Il trattato di Aquisgrana e la morte dell'Europa

(di Andrea Gaspardo)
05/03/19

Mentre il mondo attende con il fiato sospeso sia il compiersi di una ormai quasi inevitabile “Hard Brexit” sia le tanto temute elezioni europee del maggio 2019 che dovrebbero spalancare le porte dell'Europarlamento ai partiti euroscettici, un altro evento di portata non secondaria dovrebbe aggiungere ulteriore preoccupazione ai pensieri di tutti gli eurofili del nostro continente. Il 22 gennaio 2019 infatti, sullo sfondo della splendida cornice della città di Aquisgrana (Aachen in tedesco), alla presenza del presidente della repubblica francese, Emmanuel Jean-Michel Frédéric Macron, e della cancelliera federale della Germania, Angela Dorothea Merkel, é stato firmato il “Trattato Franco-Tedesco di Cooperazione ed Integrazione”, altresì noto come “Trattato di Aquisgrana” che, nelle intenzioni dei firmatari, dovrebbe completare il precedente “Trattato dell'Eliseo” del 22 gennaio 1963 firmato da Charles De Gaulle e Konrad Adenauer.

Il nuovo trattato si compone di 28 articoli e si propone di approfondire ulteriormente le relazioni franco-tedesche in modo da accelerare il processo di integrazione tra le due potenze europee. Punti cardine della nuova intesa sono:

  • l'istituzione di un “consiglio di difesa e di sicurezza franco-tedesco” che dovrebbe coordinare le azioni di difesa comune in caso di aggressione militare esterna così come lo scambio di informazioni per agevolare le operazioni di lotta al terrorismo ed alla criminalità organizzata anche mediante una più stratta collaborazione nel campo dello scambio di informazioni d'intelligence e del coordinamento dei sistemi giudiziari;
  • la creazione di un “consiglio di esperti economici”, formato da dieci membri indipendenti che avranno il compito di gestire il coordinamento nei campi della politica estera e di quella economica. In particolare i membri di questo “consiglio” dovrebbero formulare le premesse per la creazione di un vero a proprio spazio economico franco-tedesco caratterizzato da regole comuni;
  • la costruzione di nuove infrastrutture sia fisiche che digitali le quali dovrebbero agevolare sia il processo di interazione economica che lo spostamento delle persone tra i due paesi, premessa per un'intensificazione anche dei rapporti culturali;
  • l'istituzione di una “assemblea parlamentare in comune” formata da cento deputati francesi e tedeschi che dovrebbero gestire tutto il lavoro connesso ai punti sopra citati.

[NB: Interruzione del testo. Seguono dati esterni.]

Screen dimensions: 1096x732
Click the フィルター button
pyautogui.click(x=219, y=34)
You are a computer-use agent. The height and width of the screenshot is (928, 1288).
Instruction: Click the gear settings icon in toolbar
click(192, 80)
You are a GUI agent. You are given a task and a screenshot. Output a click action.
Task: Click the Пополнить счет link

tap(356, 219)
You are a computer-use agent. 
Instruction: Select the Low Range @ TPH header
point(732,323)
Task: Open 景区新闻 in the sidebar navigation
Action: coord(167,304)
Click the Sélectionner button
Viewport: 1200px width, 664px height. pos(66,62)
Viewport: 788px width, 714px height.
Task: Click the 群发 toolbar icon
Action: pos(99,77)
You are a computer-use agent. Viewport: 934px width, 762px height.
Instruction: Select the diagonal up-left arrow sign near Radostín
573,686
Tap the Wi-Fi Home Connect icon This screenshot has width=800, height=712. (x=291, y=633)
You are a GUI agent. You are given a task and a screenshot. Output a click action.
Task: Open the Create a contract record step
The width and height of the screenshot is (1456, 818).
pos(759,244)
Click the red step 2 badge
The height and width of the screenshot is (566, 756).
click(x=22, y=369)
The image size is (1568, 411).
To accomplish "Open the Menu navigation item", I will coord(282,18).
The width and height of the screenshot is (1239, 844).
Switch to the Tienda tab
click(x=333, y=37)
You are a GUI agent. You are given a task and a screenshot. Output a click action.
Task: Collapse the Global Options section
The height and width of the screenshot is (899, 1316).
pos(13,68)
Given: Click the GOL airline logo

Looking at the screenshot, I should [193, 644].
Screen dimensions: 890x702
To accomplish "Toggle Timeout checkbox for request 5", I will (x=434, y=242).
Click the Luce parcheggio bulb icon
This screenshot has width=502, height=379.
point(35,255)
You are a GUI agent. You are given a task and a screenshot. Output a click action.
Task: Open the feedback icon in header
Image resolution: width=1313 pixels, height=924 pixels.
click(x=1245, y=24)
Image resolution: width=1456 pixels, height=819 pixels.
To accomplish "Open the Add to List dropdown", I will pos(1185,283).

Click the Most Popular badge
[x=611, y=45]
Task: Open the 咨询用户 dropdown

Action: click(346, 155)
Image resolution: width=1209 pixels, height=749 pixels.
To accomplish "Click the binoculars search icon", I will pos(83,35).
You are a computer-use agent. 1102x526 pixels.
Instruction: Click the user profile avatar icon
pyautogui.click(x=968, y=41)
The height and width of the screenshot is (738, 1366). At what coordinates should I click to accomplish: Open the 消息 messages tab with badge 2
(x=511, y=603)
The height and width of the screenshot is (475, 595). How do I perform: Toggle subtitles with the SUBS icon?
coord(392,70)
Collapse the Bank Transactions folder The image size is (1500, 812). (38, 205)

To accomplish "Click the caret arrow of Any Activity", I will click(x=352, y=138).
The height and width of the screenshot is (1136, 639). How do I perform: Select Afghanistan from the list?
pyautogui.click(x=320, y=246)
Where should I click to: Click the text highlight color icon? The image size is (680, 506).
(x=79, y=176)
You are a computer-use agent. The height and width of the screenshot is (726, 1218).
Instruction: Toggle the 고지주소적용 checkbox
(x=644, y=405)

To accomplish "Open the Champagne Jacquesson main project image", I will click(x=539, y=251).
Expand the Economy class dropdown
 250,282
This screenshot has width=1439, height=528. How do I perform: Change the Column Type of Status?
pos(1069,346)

Il sospetto legittimo è che le élite politiche delle due “potenze architrave” dell'Unione Europea abbiano deciso di “spingere l'acceleratore” sulla via dell'integrazione europea senza aspettare gli altri membri dell'Unione ormai in crisi profonda. Secondo questa interpretazione, la fuoriuscita del Regno Unito dalla casa comune europea, il risorgere prepotente dei nazionalismi e le pressioni provenienti dagli Stati Uniti di Donald Trump, desiderosi di sbarazzarsi di un pericoloso rivale commerciale come l'UE, avrebbero inferto negli ultimi tre anni una serie di colpi mortali ad una struttura politico-economico-diplomatica ormai non più in grado di auto-riformarsi. Di conseguenza, è meglio “salvare il salvabile” e preservare “l'Asse Franco-Tedesco”, magari successivamente allargato al Benelux, (sulle orme dell'antico Impero Carolingio) dando una nuova chance almeno al “nucleo irrinunciabile” dell'Europa.

Estremamente contraddittoria è stata la reazione delle autorità di Bruxelles; se il presidente della Commissione Europea, Jean-Claude Juncker, ha applaudito entusiasticamente all'iniziativa, il presidente del Consiglio d'Europa, Donald Tusk, si è legittimamente augurato che “tale progetto sia utilizzato a vantaggio dell'Europa Comunitaria e non contro di essa”. L'Italia, come al solito, non pervenuta.